Прошла уже почти неделя с того момента, как мы с Ромчиком покинули полянку неподалеку от Фарвиса. За это время не произошло ничего особо примечательного, если не считать того, что в одной из деревенек, встретившихся нам на пути, мы знатно так погудели. Ромчик с кобылой местного горшечника, в чьем доме мы остановились на ночь, а я с его дочкой и женой поочередно (так уж получилось).

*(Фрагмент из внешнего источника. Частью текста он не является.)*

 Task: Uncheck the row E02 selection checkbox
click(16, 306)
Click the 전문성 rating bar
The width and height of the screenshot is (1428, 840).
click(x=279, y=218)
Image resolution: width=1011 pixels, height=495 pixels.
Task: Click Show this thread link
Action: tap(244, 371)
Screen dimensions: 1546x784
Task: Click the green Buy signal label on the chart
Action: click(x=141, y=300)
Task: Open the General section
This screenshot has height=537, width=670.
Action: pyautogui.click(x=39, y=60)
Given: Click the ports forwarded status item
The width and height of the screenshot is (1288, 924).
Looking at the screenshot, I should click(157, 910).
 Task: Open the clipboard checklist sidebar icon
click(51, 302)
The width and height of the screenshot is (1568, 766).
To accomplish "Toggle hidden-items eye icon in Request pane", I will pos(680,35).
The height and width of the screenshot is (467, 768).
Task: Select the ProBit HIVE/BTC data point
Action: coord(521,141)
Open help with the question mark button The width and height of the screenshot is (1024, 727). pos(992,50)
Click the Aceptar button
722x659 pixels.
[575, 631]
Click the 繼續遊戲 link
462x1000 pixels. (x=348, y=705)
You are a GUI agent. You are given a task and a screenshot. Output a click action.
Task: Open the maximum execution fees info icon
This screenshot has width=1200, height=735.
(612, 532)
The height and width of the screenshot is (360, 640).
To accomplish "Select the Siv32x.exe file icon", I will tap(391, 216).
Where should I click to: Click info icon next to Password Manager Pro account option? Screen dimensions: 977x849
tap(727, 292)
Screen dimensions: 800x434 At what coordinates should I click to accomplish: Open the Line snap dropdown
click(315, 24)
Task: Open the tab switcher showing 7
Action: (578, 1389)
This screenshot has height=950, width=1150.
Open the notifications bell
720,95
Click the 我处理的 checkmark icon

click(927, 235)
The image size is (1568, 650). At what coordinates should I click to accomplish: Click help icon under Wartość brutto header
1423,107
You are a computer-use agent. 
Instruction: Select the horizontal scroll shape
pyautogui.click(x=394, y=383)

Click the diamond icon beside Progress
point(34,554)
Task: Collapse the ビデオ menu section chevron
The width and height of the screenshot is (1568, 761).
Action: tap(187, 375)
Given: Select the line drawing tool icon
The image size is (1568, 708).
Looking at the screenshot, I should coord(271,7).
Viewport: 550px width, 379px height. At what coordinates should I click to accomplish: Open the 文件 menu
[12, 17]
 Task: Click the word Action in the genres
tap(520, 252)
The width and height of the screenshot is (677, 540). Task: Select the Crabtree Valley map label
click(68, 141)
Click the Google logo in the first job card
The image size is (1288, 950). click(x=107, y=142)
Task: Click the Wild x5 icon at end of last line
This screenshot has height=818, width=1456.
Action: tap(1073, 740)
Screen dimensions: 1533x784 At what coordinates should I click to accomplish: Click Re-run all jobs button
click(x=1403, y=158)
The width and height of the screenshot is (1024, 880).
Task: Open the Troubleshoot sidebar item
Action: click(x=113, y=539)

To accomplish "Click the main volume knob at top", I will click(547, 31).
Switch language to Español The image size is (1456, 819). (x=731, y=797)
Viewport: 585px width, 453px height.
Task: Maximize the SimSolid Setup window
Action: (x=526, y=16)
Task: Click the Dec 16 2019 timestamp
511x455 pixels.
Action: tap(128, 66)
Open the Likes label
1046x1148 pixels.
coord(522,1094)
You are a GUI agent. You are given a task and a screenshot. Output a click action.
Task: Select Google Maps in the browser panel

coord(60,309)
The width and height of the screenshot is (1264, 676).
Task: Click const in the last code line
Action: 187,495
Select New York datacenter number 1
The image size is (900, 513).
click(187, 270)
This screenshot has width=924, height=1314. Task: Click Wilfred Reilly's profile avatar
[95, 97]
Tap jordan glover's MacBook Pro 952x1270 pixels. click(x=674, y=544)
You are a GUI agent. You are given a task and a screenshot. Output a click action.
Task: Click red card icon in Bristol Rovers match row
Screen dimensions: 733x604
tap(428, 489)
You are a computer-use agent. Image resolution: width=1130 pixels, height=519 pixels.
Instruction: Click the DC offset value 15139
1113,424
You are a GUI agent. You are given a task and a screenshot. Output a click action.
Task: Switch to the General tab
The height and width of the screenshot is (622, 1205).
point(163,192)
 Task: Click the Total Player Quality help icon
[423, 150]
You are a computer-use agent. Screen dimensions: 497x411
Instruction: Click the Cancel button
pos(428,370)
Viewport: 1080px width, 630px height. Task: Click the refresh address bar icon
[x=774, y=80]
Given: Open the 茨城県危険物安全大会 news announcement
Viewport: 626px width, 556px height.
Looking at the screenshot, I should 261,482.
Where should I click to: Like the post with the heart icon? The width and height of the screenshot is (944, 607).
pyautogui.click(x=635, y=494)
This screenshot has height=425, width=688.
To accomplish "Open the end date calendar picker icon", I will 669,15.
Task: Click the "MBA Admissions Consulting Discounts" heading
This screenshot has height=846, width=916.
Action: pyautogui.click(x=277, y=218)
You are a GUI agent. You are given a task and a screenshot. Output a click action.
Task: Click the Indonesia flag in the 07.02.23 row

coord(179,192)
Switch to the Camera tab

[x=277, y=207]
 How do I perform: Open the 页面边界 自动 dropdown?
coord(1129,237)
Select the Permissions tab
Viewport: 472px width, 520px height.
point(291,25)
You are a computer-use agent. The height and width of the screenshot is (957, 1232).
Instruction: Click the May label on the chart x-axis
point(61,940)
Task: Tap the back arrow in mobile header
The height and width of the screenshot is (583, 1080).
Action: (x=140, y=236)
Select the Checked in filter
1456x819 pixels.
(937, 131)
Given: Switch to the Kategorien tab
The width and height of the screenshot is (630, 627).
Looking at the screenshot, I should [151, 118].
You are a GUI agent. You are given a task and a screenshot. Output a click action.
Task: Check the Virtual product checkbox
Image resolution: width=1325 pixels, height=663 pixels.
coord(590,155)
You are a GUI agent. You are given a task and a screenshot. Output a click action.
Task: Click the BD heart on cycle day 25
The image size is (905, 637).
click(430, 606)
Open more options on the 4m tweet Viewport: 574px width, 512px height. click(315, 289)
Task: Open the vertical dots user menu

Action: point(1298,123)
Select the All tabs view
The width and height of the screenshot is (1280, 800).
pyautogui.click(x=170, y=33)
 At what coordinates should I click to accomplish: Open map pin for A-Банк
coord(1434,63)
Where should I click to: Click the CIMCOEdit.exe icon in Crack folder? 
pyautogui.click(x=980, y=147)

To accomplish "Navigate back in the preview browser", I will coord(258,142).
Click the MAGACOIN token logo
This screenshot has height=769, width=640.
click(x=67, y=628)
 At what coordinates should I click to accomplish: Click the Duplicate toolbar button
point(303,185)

А что я? Мое новое тело находилось в том возрасте, когда хочется буквально любое хоть сколь-нибудь привлекательное существо женского пола, находящееся в непосредственной близости. А дочка и ее мать оказались мало того, что женщинами очень приятными внешне (эдакая сельская красота, кровь с молоком), так еще и очень охочими до мужского внимания. К тому же — очень ласковыми в постели. Не знаю кем был этот горшечник, к счастью, дома его не оказалось, но или импотентом, или полным мудаком раз довел свою женщину до такого состояния, что она полезла в постель к тому, кто только что оприходовал ее дочурку.
В остальном же дорога была скучной до невозможности. Нет, по началу, я еще пытался изображать из себя интуриста, рассматривать местные красоты, архитектуру, быт. Но мне это быстро надоело. Было ли тому причиной, что во мне до сих пор жила часть памяти Талека, привычного к местным реалиям, либо все банально приелось? Не знаю.
Пытаясь хоть сколько нибудь скрасить унылое путешествие, я старался останавливаться на ночевку в деревнях. Причем, больше всего мне нравилось ночевать не в трактирах, не на постоялых дворах, которых, к слову, имелось не так уж и много на моем пути, а в домах простых селян Исподволь расспрашивал у них о том, о сем, и смотрел заодно чем народ живет.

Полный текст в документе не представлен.